__Selection__
▽

To summarise... Which were the most recurring issues during user testings?

Too much copy without truly explaining what 1hour does.

The message of the website is at times directed to volunteers, at time to schools, but without a clear order.

It's hard to find what you actually need and the website feels a bit messy.

In this page, I'll explain how I faced these issues, or you can take a shortcut to the solution ;)

UNDERSTANDING YOUR AUDIENCE

I find it's sometimes necessary to narrow down the customers you are creating a product for and concentrate on each category at a different time. In 1hour's case the 2 targeted audience, volunteers and schools, were essential to each other. Just like there's no AirBnb's customers without AirBnb's hosts and vice-versa. I had to find a way to appeal to both of them at the same time.

FINDING THE RIGHT PLATFORM

Knowing the audience, I started looking at the platform they would mostly use. 1hour already had an app, but it was not as developed as the website, it was still in a beta version.

After talking with ideal users, I decided to concentrate on the website and leave the app for a later date. I justified this decision because schools would have an office and something like 1hour would be dealt using a computer. Equally, most potential volunteers are in a profession that requires them to spend time on their laptop.

The ideal interaction that I imagined between volunteers and schools is not "one click away", schools have to accept the volunteer and before this, they both have to write something about themselves that would be a lot easier done with a keyboard.

 

I started listing what each category would deem important:

Easy and clear steps

They are the ones deciding how big of a commitment it is

The school will give them clear instruction on what to teach

Easy and clear steps

 

Reassurance it's safe and they will not get people they haven't vetted in their school

 

Their students will get something out of it

PRIORITIZING

Trying to solve some of the issues above, I set into creating a site map.

Even while creating, I was aware of how much a site map could change throughout a project, but I find it's a good anchor to have from the start.

TASK FLOWS

As I decided to concentrate on the 2 actors in 1hour: volunteers and schools, now I asked myself "Would they need two different websites, or would one website with information for both suffice?"

I decided to keep all the information on one website, but I wanted the distinction between what was there for volunteers and what was there for schools to be always clear (one of the things I heard from testings was that they didn't know whom the text was talking to).

Already in the sign-up, I wanted to mark the distinction between a volunteer account and a school account.

VOLUNTEER USERFLOW: Signing up and setting up your account with your details and what you could teach

 

SCHOOL USERFLOW: Signing up and setting up your account with the school details and what topic you would like volunteers to teach

 

Illustrations and UI

ILLUSTRATIONS

To give 1hour a stronger brand recognition, I decided to create some illustrations for the website and future blog articles.

△

__Work to complete__
Extend the case study on redesigning the 1hour website, picking up after its last sentence about the illustrations.

__Dataset rows__
▽

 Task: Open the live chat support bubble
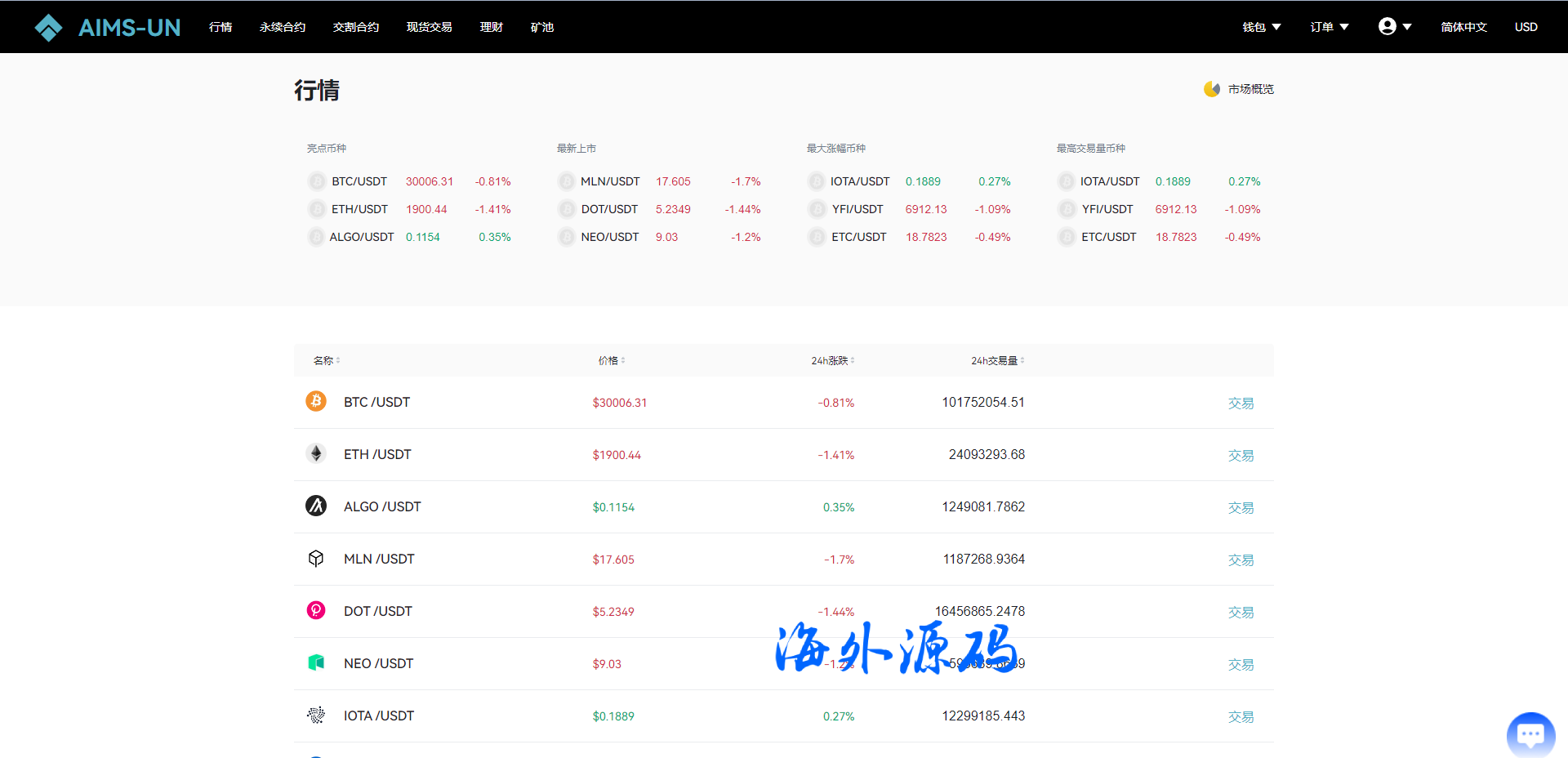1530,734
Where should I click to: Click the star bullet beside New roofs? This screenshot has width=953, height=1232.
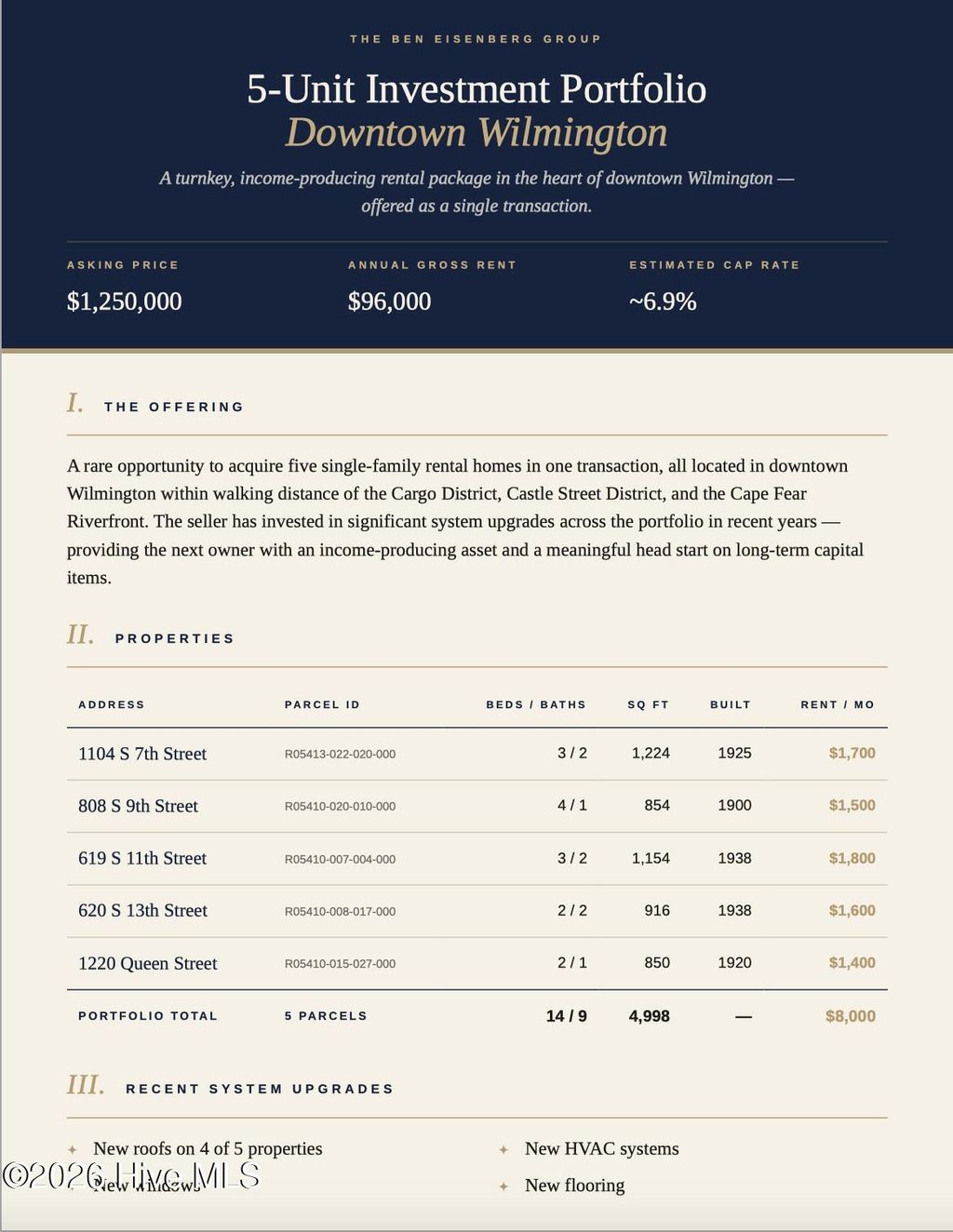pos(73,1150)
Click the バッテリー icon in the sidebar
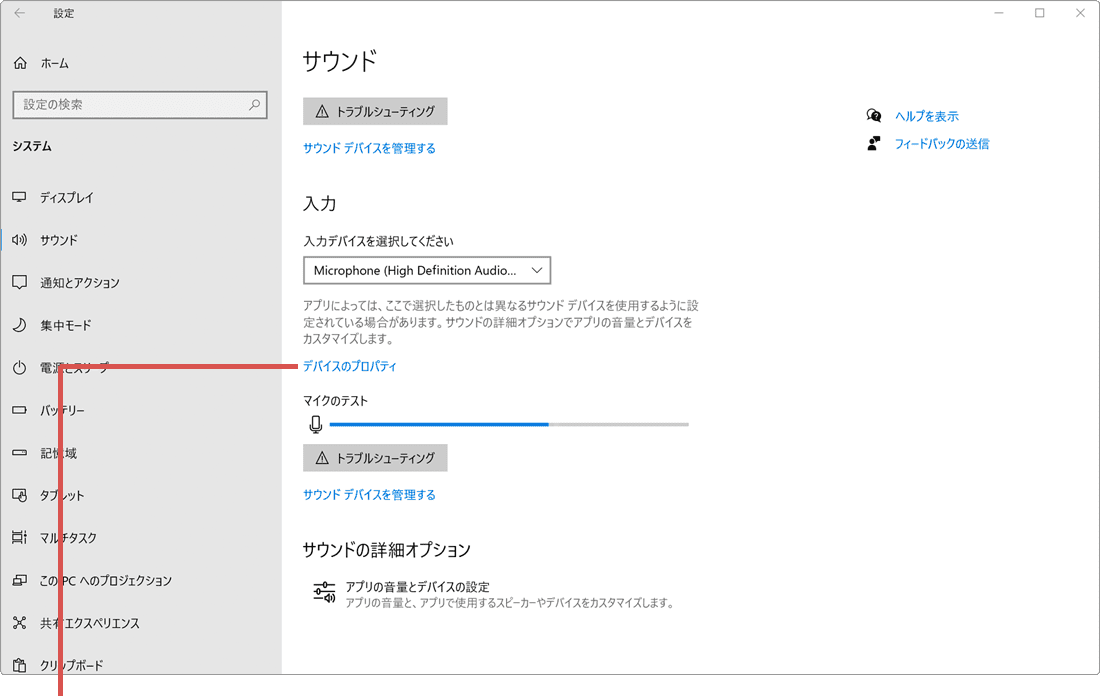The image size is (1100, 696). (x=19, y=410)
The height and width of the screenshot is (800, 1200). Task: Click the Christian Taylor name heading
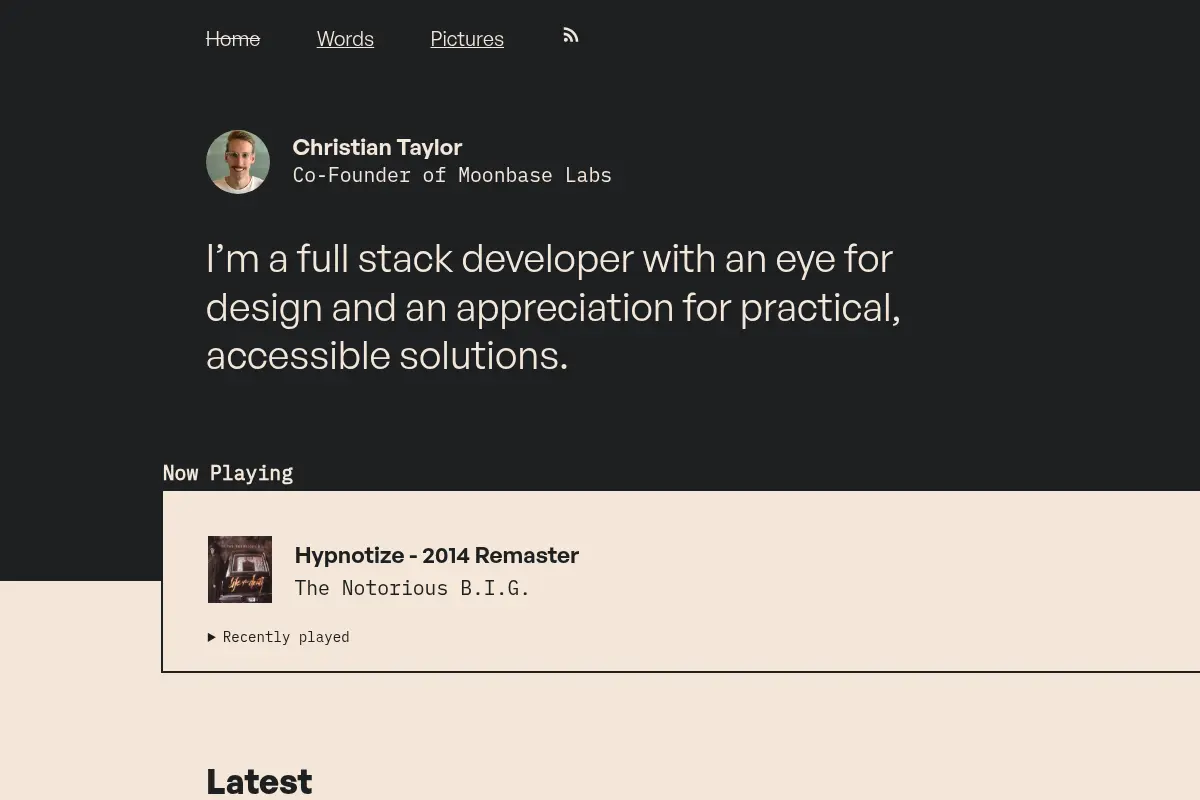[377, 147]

△

__Task output__
1hour started with 5 categories that volunteers could help with; coding, event volunteering, gardening, finance and languages. 

One of the next steps would be to broaden the scope of the categories volunteers can teach, in so doing maximising the number of people that would otherwise feel left out if they can't teach any of the above categories.

For now, I created illustrations to depict some of the available categories.

For these illustrations, I worked off libraries such as Humaans and Rawpixel.com, combined them together and created my own when I couldn't find what I was looking for. 

LANGUAGES

GARDENING

FINANCE

CODING

TYPOGRAPHY

The font family for the website was already Raleway. It was perfect for its purpose so I decided to leave it as it was. A sans-serif felt consistent with the message and the style for 1hour; it was serious without being too conservative. 

COLOURS

The main colours for 1hour were already the colours of the logo, dark blue and orange (or "cosmic cobalt" and "pumpkin" if you are more sophisticated). I kept those as primary colours, adding some secondary ones. 

Just like for the language, I wanted it to be joyous but not childish, inspiring but not inspirational.

(I'm always grateful for coolors.co that gives me endless names for colours).

TYPOGRAPHY

Aa

RALEWAY REGULAR

BODY COPY

 

IGNORING ISN'T THE SAME AS IGNORANCE, YOU HAVE TO WORK AT IT

by Margaret Atwood, The Handmaid's Tale

Aa

RALEWAY BOLD

H2-6

 

IGNORING ISN'T THE SAME AS IGNORANCE, YOU HAVE TO WORK AT IT

by Margaret Atwood, The Handmaid's Tale

Aa

RALEWAY BLACK

H1

 

IGNORING ISN'T THE SAME AS IGNORANCE, YOU HAVE TO WORK AT IT *

by Margaret Atwood, The Handmaid's Tale

*Forgive me for the quote, I thought it was better than ABCD...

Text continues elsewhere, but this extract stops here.